▶ DIRECTIONS FOR THIS TASK: Filter the data for "decisions" and copy matching lines.

STORED DATA section start

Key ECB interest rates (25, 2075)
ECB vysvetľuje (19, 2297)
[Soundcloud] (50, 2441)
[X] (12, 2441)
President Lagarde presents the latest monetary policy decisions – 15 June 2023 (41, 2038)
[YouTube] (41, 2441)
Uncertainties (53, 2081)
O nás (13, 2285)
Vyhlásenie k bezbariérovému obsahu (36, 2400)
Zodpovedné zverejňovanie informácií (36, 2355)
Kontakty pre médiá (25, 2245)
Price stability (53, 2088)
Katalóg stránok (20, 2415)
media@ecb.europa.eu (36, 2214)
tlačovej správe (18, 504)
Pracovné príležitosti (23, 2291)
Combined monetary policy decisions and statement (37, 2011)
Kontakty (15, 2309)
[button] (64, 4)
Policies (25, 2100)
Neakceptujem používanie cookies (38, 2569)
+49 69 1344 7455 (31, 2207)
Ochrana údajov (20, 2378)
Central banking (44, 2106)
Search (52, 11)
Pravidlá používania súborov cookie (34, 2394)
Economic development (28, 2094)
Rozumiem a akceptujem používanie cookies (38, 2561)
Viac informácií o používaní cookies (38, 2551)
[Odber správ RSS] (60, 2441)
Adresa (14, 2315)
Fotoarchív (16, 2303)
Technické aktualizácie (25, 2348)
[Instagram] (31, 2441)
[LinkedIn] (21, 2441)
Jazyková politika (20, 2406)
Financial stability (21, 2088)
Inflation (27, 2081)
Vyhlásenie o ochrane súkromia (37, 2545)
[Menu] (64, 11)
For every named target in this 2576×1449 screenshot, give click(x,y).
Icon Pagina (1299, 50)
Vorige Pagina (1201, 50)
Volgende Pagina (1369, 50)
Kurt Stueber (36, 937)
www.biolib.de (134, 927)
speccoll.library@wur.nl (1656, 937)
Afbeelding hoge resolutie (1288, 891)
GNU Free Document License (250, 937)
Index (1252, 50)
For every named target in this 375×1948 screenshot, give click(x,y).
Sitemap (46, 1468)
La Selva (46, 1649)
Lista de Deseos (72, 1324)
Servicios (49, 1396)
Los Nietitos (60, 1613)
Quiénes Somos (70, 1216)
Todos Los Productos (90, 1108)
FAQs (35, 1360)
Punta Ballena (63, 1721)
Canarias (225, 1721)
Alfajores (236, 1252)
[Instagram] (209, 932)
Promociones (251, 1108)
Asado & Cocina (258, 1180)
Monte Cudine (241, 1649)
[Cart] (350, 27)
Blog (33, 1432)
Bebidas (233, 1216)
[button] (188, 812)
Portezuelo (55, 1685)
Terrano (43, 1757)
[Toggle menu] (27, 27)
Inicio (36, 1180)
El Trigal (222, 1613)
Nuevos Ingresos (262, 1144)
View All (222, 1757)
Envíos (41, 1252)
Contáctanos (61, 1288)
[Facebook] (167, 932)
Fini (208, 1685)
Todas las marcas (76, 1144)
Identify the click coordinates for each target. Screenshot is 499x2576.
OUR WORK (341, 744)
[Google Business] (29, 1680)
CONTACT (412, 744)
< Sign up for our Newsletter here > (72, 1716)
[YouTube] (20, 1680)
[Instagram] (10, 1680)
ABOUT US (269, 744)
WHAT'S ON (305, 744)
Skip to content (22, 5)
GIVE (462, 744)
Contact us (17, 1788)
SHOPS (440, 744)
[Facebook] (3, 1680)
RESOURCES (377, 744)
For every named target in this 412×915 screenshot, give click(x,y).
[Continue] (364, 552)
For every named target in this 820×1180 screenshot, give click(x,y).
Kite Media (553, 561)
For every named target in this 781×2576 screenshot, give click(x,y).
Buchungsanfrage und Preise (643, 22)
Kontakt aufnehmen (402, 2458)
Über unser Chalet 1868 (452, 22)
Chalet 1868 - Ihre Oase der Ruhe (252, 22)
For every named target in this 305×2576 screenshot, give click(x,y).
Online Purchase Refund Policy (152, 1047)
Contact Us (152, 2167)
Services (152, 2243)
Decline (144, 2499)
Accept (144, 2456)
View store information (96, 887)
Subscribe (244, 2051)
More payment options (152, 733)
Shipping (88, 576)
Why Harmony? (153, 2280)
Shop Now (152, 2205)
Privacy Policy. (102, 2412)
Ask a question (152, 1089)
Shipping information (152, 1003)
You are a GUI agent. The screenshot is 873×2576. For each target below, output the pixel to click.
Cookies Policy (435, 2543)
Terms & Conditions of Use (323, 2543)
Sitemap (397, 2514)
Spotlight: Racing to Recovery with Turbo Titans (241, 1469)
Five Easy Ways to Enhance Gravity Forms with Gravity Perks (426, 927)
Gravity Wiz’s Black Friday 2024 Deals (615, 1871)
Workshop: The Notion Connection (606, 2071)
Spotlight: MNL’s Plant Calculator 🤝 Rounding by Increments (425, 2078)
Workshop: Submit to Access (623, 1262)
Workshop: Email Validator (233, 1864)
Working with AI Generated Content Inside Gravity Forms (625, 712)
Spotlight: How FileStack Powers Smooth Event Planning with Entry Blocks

STORED DATA section end

▶ TASK SOLUTION:
President Lagarde presents the latest monetary policy decisions – 15 June 2023 (41, 2038)
Combined monetary policy decisions and statement (37, 2011)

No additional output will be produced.